Medical male circumcision and herpes simplex virus 2 acquisition: posttrial surveillance in Kisumu, Kenya

Supriya D Mehta, Stephen Moses, Kawango Agot, Ian Maclean, Elijah Odoyo-June, Hong Li, Robert C Bailey, Supriya D Mehta, Stephen Moses, Kawango Agot, Ian Maclean, Elijah Odoyo-June, Hong Li, Robert C Bailey

Abstract

Background: We estimated the 72-month efficacy of medical male circumcision (MMC) against herpes simplex virus 2 (HSV-2) incidence among men in the Kisumu MMC randomized trial.

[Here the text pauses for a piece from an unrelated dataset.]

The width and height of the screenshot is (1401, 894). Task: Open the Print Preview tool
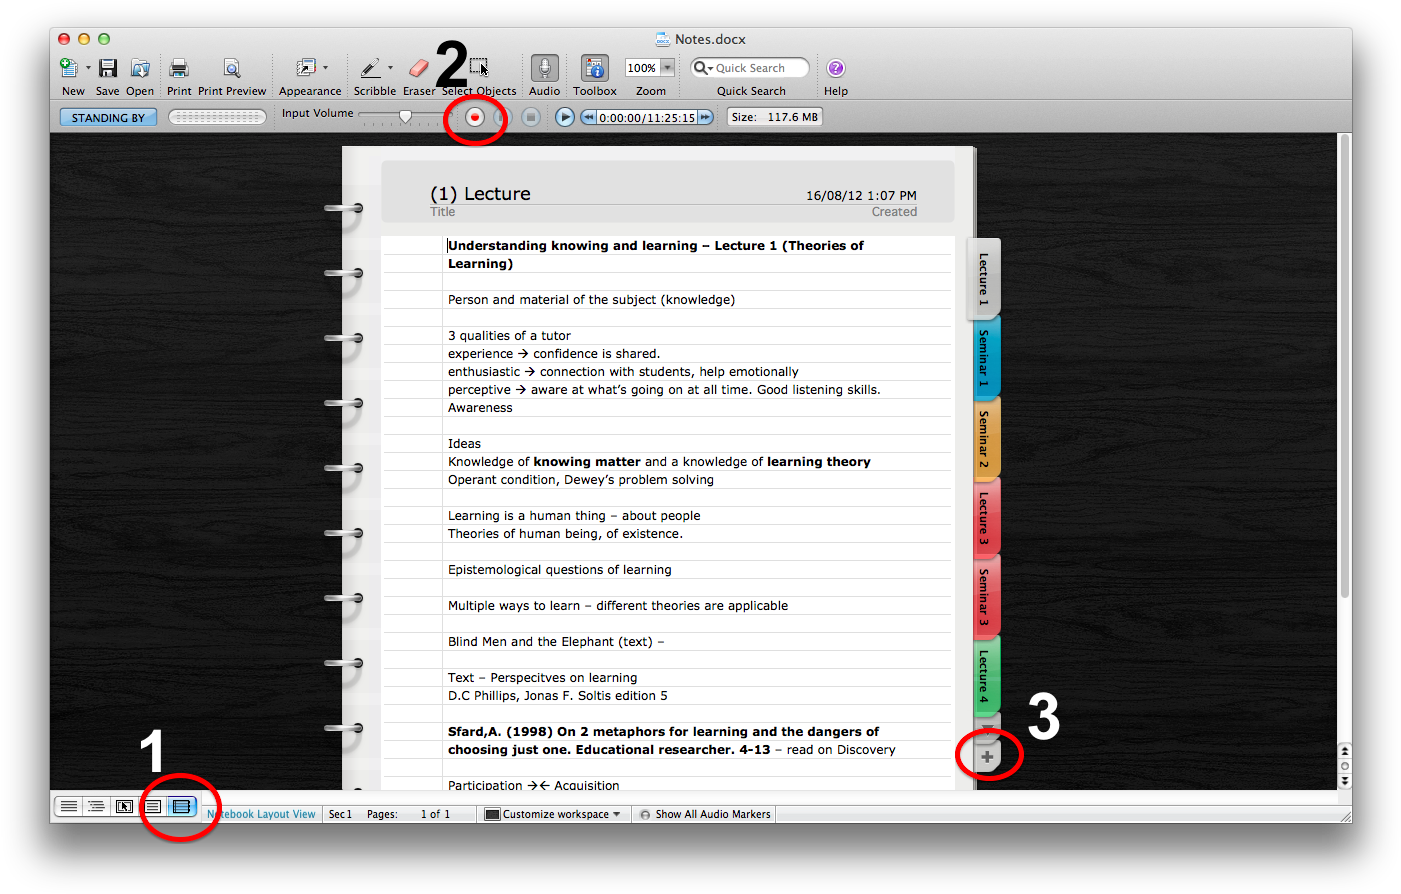(x=232, y=68)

Methods: From 2002 to 2005, 2784 men aged 18-24 were enrolled and randomized 1:1 to immediate circumcision or control. Cox proportional hazards regression incorporating stabilized inverse probability of treatment and censoring weights generated through marginal structural modeling was used to estimate the efficacy of MMC on HSV-2 risk. Conventional conditional Cox regression identified multivariable risks for HSV-2 seroconversion.

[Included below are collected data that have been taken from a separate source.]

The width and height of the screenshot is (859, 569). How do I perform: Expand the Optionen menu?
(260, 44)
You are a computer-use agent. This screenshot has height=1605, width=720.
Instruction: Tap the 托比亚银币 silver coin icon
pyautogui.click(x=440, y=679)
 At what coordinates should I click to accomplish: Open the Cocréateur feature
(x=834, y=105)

Results: Among 2044 HSV-2 seronegative men at baseline, the cumulative 72-month HSV-2 incidence was 33.5% (32.7% among circumcised men, 34.6% among uncircumcised men). In weight-adjusted Cox regression, the hazard ratio was 0.88 (95% confidence interval, .77-1.10). In multivariable analyses, risks for HSV-2 included human immunodeficiency virus (HIV) infection, genital ulcer disease (GUD), penile epithelial trauma, multiple recent sex partners, and being married /cohabiting.

Conclusions: MMC had no effect on acquisition of HSV-2 during 72 months of follow-up. The temporal sequence and limited correlation between HSV-2, GUD, and penile epithelial trauma suggests that these are distinct phenomena rather than misclassification of HSV-2 symptoms. Determining the etiology of non-sexually transmitted infection GUD and penile epithelial trauma is needed, as both are commonly occurring risks for HSV-2 and HIV acquisition.

Clinical trials registration: NCT0005937.

Trial registration: ClinicalTrials.gov NCT00005937.

Keywords: HIV; HSV-2; Kenya; genital ulcer disease; male circumcision; penile epithelial injury.

Figures

Figure 1.
Figure 1.
Cumulative herpes simplex virus 2 (HSV-2) incidence across follow-up visits by circumcision status. Abbreviation: CI, confidence interval.
Figure 2.
Figure 2.
Proportional Venn diagram depicting the relationship between herpes simplex 2 (HSV-2), genital ulcer disease (GUD), and penile epithelial trauma (defined as self-reported scratches, cuts, abrasions, or bleeding of the penile skin occurring during or after sex in the past 6 months). Area-proportional Venn diagram showing the relative frequency and overlap of HSV-2 (n = 404), GUD (n = 156), and penile epithelial trauma (n = 1378). Numbers represent unique subjects: overlap represents events occurring within a single subject observed at the same time (simultaneous) or at different time points. Percentages reflect the proportion of the total number of men (N = 1471) with HSV-2, GUD, or penile epithelial trauma.